Controversially, the ZBM sets up new borders for liberating political conflict. Per the model, we have to reform family-planning policies in order to be free or operate in relative states of self-determination. No system is legitimate without this change, any more than it would with the absence of free speech. And we do not have to follow the laws of an unjust system. Unlike other and more static explanations for why a system is just or unjust, Fair Start provides the best reason of all: Under that model, we would have been created by an objective, or fair, creator.

In other words, systems must create people in a way that intentionally includes, empowers, equalizes, and frees them, or we may overcome it. As such, the model intentionally divides people between those who would use the ZBM or similar modeling to constitute new political entities that ensure freedom — in the form of minimum levels of welfare and equality of opportunity for all kids, regenerative environments, and the assurance that all have an effective voice in their systems of governance — and those people who are opposed (who we might call “precons”) and who, as such, stand as the fundamental threat to freedom.

To identify the latter, just assess a person’s position in the pyramidic structures of power and test what they are doing to further or impede the values described above: Do they advocate pushing more and more people into the world through failing educational, health, and other systems of development so they can exploit them as consumers, workers, taxpayers?

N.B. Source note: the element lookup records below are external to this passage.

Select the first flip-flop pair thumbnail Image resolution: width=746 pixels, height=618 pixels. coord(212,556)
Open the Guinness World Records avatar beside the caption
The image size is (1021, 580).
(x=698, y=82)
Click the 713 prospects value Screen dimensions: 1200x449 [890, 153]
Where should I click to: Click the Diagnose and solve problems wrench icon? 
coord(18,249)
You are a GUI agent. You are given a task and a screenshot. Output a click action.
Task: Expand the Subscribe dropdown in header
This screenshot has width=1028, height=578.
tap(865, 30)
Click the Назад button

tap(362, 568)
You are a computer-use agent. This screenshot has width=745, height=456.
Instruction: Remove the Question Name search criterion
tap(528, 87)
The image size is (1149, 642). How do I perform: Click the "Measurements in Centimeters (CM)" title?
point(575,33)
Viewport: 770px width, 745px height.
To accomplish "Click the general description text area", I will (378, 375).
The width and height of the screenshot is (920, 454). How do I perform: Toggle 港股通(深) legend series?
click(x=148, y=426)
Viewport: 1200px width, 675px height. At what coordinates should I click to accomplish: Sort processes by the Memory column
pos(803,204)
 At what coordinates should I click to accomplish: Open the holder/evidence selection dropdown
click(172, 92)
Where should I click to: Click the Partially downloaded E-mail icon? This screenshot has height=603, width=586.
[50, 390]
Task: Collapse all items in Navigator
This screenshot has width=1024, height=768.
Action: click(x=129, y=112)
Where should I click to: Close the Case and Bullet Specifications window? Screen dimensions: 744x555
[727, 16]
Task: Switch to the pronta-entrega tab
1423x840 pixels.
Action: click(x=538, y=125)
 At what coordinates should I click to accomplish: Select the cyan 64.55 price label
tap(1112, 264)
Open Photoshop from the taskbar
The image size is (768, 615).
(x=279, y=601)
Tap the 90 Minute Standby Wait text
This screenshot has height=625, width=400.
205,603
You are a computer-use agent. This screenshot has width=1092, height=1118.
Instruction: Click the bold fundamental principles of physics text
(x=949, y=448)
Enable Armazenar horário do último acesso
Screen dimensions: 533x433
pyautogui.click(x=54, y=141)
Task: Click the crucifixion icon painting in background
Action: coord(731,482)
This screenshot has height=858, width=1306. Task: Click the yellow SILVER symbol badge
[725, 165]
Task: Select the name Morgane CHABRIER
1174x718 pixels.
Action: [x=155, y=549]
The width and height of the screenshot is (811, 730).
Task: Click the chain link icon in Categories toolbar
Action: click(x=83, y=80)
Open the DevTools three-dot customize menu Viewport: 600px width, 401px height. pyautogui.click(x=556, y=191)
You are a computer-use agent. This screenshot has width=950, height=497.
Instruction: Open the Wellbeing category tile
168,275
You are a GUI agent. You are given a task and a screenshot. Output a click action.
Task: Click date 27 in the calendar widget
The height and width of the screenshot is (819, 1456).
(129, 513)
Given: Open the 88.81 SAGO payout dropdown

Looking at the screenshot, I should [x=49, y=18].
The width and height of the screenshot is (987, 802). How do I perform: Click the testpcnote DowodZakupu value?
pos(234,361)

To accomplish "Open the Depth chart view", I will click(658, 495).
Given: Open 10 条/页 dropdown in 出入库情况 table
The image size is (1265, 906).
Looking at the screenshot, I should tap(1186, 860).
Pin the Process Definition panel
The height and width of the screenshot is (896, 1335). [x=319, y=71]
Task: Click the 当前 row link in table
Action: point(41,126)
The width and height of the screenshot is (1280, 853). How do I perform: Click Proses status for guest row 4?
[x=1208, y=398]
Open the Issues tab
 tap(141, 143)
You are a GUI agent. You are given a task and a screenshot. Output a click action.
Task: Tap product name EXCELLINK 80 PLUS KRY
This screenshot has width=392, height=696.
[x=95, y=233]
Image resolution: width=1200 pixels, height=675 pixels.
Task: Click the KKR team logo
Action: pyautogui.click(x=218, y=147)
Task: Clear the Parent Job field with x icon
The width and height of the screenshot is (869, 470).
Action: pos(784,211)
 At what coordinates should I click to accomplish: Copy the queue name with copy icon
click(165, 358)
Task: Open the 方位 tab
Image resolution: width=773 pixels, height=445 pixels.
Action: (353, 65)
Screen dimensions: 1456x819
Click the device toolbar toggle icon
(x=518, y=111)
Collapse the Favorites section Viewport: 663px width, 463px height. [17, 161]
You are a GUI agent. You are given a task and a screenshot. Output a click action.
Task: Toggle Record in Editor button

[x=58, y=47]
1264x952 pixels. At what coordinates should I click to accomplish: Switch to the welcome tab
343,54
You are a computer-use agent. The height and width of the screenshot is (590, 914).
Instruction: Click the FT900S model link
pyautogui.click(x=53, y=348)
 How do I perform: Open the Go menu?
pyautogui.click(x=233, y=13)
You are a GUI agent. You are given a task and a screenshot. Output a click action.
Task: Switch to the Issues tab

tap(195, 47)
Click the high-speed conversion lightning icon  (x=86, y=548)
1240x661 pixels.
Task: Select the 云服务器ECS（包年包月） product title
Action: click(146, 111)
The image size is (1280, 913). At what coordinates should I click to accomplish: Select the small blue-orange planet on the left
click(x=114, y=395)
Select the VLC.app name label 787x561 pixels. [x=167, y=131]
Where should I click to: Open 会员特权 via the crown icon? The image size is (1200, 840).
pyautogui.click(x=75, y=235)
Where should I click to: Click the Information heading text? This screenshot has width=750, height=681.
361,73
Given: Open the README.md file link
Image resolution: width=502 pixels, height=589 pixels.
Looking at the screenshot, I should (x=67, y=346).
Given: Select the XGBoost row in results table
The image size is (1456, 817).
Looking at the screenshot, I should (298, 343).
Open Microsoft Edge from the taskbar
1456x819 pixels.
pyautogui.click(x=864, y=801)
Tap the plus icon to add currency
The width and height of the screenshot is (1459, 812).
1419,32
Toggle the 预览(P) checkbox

Abandoning our current and decoying categories, like the political left and right, and using the ZBM to identify the relatively few people alive today who truly prevent freedom by opposing the model and thereby subjugating the two most numerous and vulnerable categories of entities — future persons and nonhumans — is the key to overcoming that oppression. To confront these oppressors and challenge them to engage in Fair Start reforms, we only need to find would-be parents who are willing to fulfill their part of the intergenerational social contract by agreeing to participate in a cooperative family-planning system focused on the objective needs of future children. These would-be parents can – ex-ante – demand that the targeted concentrations of power fulfill their part of the contract. In that struggle, the model acts as a baseline to determine exactly how much those concentrations of power owe. And in that struggle, the would-be parents will be met with the violence those concentrations of power and the state will employ to defend their unjust position as they elevate property over people. That is the process of constituting.

We can promote freedom through better family planning models in a variety of ways, from lobbying public officials to incentivize collectively investing more in kids, to urging public figures to role-model sustainable families, to helping responsible parents speak out against poor family planning systems that threaten our and our kids’ futures.